Salvini sbraita: il Conte-2 è nato a Parigi, Berlino, Bruxelles. Vergogna, vi siete venduti allo straniero! Senonché il Salvini che urla contro l’asservimento alle potenze straniere, è lo stesso che ha cercato da anni spasmodicamente, senza fortuna, di farsi un selfie, che diavolo: un selfie!, accanto a Trump. Lo stesso che ha provato a trovare una sponda, e raccattare qualche milionata di euro, a Mosca. Lo stesso che in questi giorni non ha battuto ciglio davanti al trasferimento della sede-base di Mediaset da Milano ad Amsterdam, come non battè ciglio davanti all’analogo trasferimento di FCA. Lo stesso che mentre la borsa di Milano cadeva nelle mani di tre fondi speculativi yankee e veniva assorbita dalla borsa di Londra, stava sgranando il rosario. Lo stesso che mentre le multinazionali francesi, britanniche, statunitensi, spagnole si accaparravano i 3/4 della pregiata e storica industria alimentare italiana con epicentro nella sua Padania, dormiva della grossa – non sono altrettante cessioni di “sovranità”? Un sovranista da barzelletta, insomma – anche sotto questo aspetto il paragone con Mussolini e il fascismo non regge. Allora il capitalismo nazionale era in ascesa, e per questo osava pretendere per sé un posto al sole anche a costo di scatenare una guerra mondiale; ora, dopo decenni di discesa, non va oltre la scaramuccia verbale e si accontenta di un posticino a tavola, al banchetto dei “grandi”.

Senza dire che l’UE è tanto esterna quanto, anche, interna all’Italia, al capitalismo di “casa nostra”. Con la sua industria, la sua finanza, la sua diplomazia, il suo sistema universitario e quant’altro, l’Italia è UE. Gran parte della sua presenza e forza sui mercati internazionali è dentro il perimetro dell’UE. Il 57,5% dell’export italiano è verso gli altri paesi UE. Lo sa molto bene l’industria del Nord che trema vedendo arrivare la recessione in Germania. L’Italia, il capitale made in Italy non ha la potenza, la centralizzazione di quello tedesco o francese. Subisce e soffre, storicamente, la loro maggiore forza secondo le leggi brute e immodificabili dei rapporti di forza tra capitali e capitalismi “nazionali”. Né più né meno di come il Sud Italia soffre da centocinquant’anni per le conseguenze dello sviluppo combinato e disuguale del capitalismo nazionale, che ha costretto il più dinamico capitale del Sud a specializzarsi nelle attività malavitose. La pagliaccesca, inconcludente agitazione anti-UE di Salvini – che ha ingoiato senza fiatare i diktat di Bruxelles sulla finanziaria e sugli aggiustamenti di luglio 2019 – non ha trovato alleati stabili disposti realmente a far fronte con lui né a Parigi né a Budapest né a Vienna. Tanto meno in Germania dove Alternative für Deutschland è aggressiva contro tutti quelli, che “vivono al di sopra delle loro possibilità”, gli italiani per primi, e pretendono poi di accollare i loro debiti ai tedeschi. A fronte di proclami “sovranisti” molto rumorosi, risultati contabili magri. E i padroni, si sa, non sono sentimentali.

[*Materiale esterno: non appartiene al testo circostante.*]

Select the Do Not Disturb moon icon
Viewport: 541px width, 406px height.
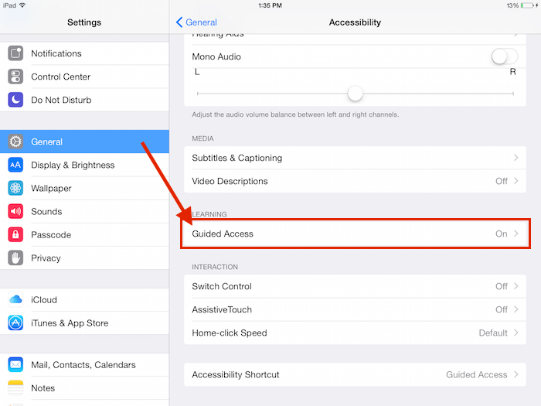[x=15, y=100]
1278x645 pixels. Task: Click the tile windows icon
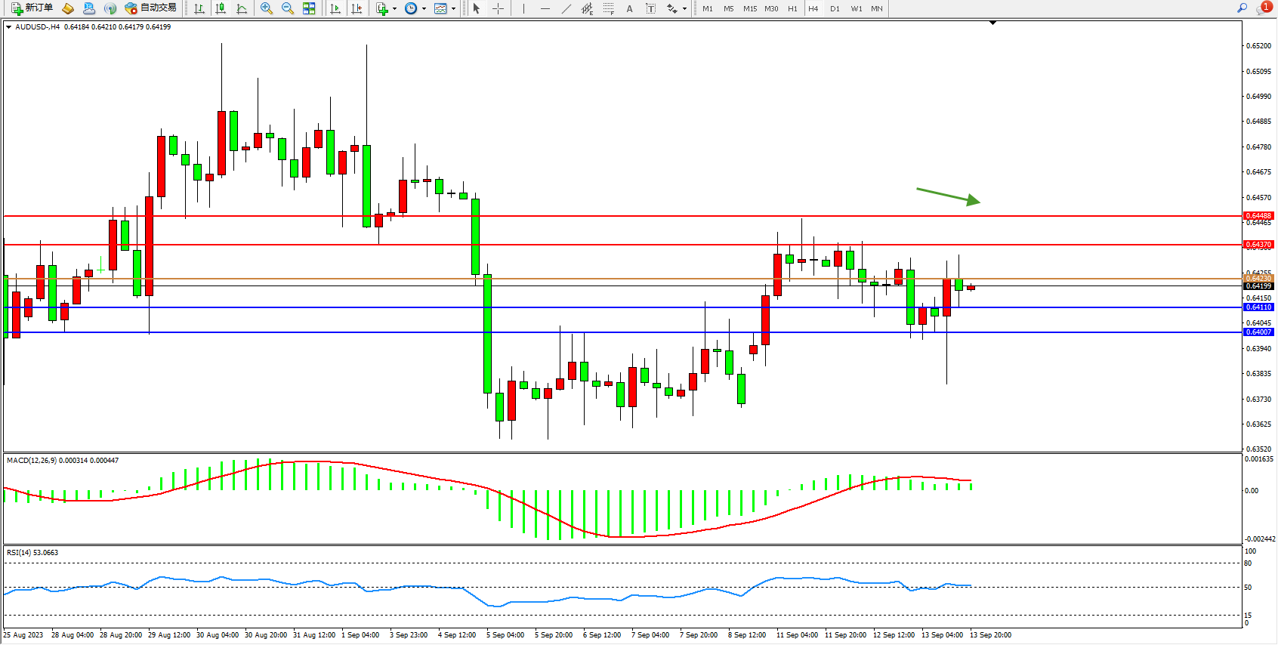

Insomma, l’irresistibile ascesa della Lega-Salvini è stata minata da forze esterne e da contraddizioni interne alla situazione italiana, che si riflettono anche dentro la Lega, in cui convivono almeno tre diverse politiche economiche[2]. Sullo sfondo di queste contraddizioni c’è il tentativo di Salvini di fare della Lega Nord un partito nazionale: secondo il suo collega di partito Maroni un tentativo fallito perché “ci sono due Italie”, e non si può “servirle” entrambe. Le fibrillazioni interne alla Lega sono in effetti cresciute via via che è risultato chiaro che i potentati meridionali e alcuni ministeri erano in grado di impedire l’autonomia pretesa da Veneto e Lombardia. Salvini ha cercato di tenerle a bada con una fuga in avanti propagandistica, esponendosi così alle manovre esterne (von der Leyen, Pd, etc.). E alla fine il governo è saltato per aria. Interessa poco se sia stato astuto o ingenuo nel rivendicare per sé i pieni poteri, e aprire la crisi. Ciò che conta è il risultato, e le contraddizioni che l’hanno prodotto.

 

Che tipo di governo è il Conte-2?

Molti immigrati e i lavoratori e i giovani che non tifano per Lega&Cinquestelle coltivando ancora qualche fiducia nella sinistra, hanno tirato un respiro di sollievo per l’estromissione di Salvini dal governo. È comprensibile. Ma dal punto di vista dei bisogni dei precari, degli operai, dei proletari immigrati, delle donne in movimento, il Conte-2 non sarà in nulla migliore del governo precedente. È un classico governo dei padroni, nato per “tenere in ordine i conti” dello stato (dei padroni), raffreddare le tensioni con l’Europa (dei padroni), rassicurare i mercati (dei capitali).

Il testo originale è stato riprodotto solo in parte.